Passage shown Start Marker

Such is life in the mushy middle.

Mushy. Good word. Wish I’d thought of it when I was writing that list in the second paragraph.

The reality is that Collins is not behaving any differently than she ever has during her lengthy career in Washington. She has always skewed right of center on money matters and left of the line on social issues and the environment. She hasn’t changed. It’s just that the perception of her actions has been altered by the current wave of hyper-partisanship.

Collins’ consistent straddling of the border between liberals and conservatives (maybe they need to build a wall) has never been acceptable to the extremes at either end of the ideological spectrum. Now, that distaste for her moderation has spread to less partisan types, who once upon a time would have been willing to give her the benefit of the doubt.

It matters not to the right wing that Collins has backed the Trump agenda more than 80 percent of the time. The left wing doesn’t care that she has stood firm on abortion, LGBQT rights, the cost of medical care, and protecting the air and water. In neither case is that good enough. To misquote Barry Goldwater, moderation in the pursuit of their agendas is no virtue.

Passage shown End Marker

Echo the column about Collins word for word, between "The reality is" and "wave of hyper-partisanship.", inclusive. The data that comes next has nothing to do with the column about Collins.

Supplied entries Start Marker

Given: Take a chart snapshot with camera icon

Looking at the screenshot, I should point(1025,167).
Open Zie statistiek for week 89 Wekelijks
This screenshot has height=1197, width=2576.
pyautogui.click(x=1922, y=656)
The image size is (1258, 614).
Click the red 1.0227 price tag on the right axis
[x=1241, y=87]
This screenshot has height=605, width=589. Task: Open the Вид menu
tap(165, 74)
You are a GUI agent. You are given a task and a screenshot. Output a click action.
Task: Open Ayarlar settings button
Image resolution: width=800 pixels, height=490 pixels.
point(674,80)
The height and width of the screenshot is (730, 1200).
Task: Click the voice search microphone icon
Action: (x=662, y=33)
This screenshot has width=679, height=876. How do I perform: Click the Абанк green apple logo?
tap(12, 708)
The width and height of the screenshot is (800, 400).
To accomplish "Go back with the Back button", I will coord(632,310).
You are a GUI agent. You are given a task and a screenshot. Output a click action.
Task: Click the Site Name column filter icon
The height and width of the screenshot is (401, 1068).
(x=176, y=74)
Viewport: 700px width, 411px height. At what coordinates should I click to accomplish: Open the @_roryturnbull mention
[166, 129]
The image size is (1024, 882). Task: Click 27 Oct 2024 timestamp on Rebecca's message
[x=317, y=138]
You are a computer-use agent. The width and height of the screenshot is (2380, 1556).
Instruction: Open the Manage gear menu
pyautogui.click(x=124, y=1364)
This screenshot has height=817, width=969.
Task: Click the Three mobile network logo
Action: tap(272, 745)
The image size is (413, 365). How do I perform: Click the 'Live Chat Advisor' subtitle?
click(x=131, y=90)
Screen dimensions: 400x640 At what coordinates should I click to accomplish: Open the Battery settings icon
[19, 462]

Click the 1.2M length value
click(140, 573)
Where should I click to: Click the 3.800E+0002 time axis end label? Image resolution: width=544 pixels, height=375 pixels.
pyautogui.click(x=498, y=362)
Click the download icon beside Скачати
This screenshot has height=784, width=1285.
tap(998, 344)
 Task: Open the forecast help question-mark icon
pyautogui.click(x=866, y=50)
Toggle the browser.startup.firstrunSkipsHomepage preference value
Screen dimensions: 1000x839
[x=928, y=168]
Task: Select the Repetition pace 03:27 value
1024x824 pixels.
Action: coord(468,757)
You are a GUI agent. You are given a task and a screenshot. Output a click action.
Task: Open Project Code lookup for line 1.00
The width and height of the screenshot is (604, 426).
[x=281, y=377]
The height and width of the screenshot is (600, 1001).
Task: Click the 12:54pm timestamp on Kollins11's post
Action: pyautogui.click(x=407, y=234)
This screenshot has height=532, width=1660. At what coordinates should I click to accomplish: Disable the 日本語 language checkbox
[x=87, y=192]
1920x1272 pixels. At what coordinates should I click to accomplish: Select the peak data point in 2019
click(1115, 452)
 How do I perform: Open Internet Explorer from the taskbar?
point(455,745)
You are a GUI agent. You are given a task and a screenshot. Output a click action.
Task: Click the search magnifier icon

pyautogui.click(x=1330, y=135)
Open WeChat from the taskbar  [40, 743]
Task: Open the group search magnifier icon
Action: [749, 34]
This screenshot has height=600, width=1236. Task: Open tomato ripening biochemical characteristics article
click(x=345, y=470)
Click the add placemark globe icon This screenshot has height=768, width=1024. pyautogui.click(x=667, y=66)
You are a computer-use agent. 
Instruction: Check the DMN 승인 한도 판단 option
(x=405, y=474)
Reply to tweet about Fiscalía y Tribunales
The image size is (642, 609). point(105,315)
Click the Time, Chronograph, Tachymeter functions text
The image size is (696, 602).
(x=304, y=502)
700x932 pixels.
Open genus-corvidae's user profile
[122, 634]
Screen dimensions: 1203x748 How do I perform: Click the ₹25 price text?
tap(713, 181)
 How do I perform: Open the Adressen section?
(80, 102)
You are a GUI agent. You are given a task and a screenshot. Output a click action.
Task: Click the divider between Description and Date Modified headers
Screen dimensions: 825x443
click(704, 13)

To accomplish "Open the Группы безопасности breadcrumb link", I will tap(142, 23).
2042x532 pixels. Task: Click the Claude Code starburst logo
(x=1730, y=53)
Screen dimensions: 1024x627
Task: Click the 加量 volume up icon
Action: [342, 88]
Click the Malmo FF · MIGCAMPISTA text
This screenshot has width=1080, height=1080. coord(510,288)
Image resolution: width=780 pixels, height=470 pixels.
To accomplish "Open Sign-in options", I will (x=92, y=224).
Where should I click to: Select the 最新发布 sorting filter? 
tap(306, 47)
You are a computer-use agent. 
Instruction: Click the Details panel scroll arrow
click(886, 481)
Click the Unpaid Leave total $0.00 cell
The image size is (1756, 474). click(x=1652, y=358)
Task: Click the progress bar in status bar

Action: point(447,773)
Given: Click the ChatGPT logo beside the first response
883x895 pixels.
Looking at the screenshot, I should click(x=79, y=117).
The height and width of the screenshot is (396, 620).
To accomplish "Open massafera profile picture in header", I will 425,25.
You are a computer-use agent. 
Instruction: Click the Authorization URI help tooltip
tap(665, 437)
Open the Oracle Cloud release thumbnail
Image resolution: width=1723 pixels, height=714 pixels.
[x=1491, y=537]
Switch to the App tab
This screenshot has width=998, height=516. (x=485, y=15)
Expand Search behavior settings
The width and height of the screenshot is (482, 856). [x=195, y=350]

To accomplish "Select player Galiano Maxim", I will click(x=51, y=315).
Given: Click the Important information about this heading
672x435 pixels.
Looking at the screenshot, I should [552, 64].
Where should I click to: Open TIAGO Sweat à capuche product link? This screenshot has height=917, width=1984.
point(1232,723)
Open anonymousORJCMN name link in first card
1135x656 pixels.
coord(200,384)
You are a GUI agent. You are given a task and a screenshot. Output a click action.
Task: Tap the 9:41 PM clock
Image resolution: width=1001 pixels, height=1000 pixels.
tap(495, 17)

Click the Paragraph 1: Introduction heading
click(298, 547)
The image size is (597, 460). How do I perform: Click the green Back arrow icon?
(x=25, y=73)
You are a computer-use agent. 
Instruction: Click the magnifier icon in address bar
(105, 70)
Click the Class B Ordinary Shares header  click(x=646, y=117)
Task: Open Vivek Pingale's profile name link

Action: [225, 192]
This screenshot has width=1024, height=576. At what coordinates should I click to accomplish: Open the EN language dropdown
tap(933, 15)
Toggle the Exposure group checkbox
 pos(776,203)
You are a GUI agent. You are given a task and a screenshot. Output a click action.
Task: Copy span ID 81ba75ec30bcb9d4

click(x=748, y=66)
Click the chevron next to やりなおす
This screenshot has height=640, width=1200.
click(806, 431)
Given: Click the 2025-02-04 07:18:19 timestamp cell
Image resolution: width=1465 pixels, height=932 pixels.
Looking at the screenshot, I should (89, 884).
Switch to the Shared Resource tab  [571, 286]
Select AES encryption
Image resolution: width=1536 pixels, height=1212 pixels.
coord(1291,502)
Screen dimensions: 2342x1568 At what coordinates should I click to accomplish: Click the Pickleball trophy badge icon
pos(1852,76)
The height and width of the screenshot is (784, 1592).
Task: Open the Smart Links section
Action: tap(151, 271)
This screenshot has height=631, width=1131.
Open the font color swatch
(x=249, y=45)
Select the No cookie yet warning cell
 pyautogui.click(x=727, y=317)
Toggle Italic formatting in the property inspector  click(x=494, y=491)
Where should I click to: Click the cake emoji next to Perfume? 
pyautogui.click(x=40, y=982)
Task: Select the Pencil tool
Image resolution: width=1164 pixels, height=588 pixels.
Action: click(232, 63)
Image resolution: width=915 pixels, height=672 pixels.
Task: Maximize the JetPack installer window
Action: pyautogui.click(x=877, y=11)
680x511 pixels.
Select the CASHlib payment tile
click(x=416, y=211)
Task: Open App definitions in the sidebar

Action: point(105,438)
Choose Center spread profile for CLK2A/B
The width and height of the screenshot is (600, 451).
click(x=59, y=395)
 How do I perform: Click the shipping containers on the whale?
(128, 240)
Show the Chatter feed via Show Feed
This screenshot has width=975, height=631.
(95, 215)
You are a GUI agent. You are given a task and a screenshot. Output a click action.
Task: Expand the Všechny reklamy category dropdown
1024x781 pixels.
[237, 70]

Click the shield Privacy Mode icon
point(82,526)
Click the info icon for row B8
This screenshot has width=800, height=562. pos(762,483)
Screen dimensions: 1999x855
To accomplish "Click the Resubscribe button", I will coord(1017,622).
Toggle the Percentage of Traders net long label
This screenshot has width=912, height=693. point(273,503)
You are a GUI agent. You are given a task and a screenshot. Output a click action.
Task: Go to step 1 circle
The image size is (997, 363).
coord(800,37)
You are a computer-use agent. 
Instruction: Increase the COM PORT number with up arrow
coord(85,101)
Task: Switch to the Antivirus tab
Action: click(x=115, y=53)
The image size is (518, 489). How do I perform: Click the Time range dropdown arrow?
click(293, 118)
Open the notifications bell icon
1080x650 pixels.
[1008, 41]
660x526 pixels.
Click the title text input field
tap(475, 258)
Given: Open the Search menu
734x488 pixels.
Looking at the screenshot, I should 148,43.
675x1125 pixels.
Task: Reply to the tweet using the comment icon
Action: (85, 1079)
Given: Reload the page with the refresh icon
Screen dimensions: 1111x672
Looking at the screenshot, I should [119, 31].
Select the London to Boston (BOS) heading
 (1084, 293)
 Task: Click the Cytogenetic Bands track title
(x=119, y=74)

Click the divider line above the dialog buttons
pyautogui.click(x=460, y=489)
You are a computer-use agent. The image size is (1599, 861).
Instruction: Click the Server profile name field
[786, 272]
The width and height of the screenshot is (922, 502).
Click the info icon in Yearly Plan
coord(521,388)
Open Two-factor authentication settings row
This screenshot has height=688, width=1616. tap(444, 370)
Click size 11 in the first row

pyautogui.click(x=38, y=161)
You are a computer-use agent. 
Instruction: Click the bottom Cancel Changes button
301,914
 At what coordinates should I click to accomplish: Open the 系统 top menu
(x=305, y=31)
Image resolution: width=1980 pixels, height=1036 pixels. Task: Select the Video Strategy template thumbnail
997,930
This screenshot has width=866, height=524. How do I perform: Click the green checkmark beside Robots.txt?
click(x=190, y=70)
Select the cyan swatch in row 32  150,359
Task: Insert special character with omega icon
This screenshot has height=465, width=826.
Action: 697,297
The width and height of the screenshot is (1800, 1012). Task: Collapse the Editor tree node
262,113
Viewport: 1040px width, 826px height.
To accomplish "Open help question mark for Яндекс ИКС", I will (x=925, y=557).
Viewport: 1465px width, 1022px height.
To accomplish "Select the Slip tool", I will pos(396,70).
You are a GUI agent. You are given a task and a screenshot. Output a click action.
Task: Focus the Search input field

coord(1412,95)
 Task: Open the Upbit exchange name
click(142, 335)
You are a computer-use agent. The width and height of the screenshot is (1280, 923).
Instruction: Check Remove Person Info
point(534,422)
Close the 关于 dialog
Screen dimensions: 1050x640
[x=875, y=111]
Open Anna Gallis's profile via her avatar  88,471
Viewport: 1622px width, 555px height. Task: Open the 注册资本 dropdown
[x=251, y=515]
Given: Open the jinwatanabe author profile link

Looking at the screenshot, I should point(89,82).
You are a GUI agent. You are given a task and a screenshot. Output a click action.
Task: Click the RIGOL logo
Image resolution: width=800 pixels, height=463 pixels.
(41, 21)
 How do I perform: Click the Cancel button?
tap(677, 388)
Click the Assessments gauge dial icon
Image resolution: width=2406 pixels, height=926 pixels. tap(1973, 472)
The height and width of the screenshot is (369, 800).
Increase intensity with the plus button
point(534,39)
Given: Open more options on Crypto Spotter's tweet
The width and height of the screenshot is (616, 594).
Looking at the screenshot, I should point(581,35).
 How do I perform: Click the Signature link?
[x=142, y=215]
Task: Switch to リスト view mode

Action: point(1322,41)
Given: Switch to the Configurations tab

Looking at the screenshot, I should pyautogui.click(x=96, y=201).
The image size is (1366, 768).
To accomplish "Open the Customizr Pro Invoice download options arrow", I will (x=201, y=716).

Supplied entries End Marker

• [Completed exercise]
The reality is that Collins is not behaving any differently than she ever has during her lengthy career in Washington. She has always skewed right of center on money matters and left of the line on social issues and the environment. She hasn’t changed. It’s just that the perception of her actions has been altered by the current wave of hyper-partisanship.